Provided records:
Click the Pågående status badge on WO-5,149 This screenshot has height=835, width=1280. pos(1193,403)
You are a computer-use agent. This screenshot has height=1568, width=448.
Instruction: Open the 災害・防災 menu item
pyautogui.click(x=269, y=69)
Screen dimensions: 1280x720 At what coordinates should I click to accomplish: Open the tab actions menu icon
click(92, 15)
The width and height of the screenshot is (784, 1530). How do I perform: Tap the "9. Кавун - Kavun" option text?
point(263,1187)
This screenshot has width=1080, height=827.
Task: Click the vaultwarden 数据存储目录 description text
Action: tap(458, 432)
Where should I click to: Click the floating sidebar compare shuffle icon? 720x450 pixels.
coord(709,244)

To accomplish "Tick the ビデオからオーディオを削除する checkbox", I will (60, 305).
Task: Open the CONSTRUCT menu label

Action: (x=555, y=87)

Directions:
Exactly as written above, reproduce all of the entries.

Result for this task:
Click the Pågående status badge on WO-5,149 This screenshot has height=835, width=1280. pos(1193,403)
You are a computer-use agent. This screenshot has height=1568, width=448.
Instruction: Open the 災害・防災 menu item
pyautogui.click(x=269, y=69)
Screen dimensions: 1280x720 At what coordinates should I click to accomplish: Open the tab actions menu icon
click(92, 15)
The width and height of the screenshot is (784, 1530). How do I perform: Tap the "9. Кавун - Kavun" option text?
point(263,1187)
This screenshot has width=1080, height=827.
Task: Click the vaultwarden 数据存储目录 description text
Action: tap(458, 432)
Where should I click to: Click the floating sidebar compare shuffle icon? 720x450 pixels.
coord(709,244)

To accomplish "Tick the ビデオからオーディオを削除する checkbox", I will (60, 305).
Task: Open the CONSTRUCT menu label

Action: (x=555, y=87)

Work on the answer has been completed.